Excerpted records:
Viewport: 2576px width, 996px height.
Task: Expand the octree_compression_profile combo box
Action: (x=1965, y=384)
==
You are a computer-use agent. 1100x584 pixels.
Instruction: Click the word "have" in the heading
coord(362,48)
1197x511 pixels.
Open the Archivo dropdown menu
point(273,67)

Exercise objective:
Looking back over the listing, work out how many lines include the string "pixels". Write only that number.

Solution below:
2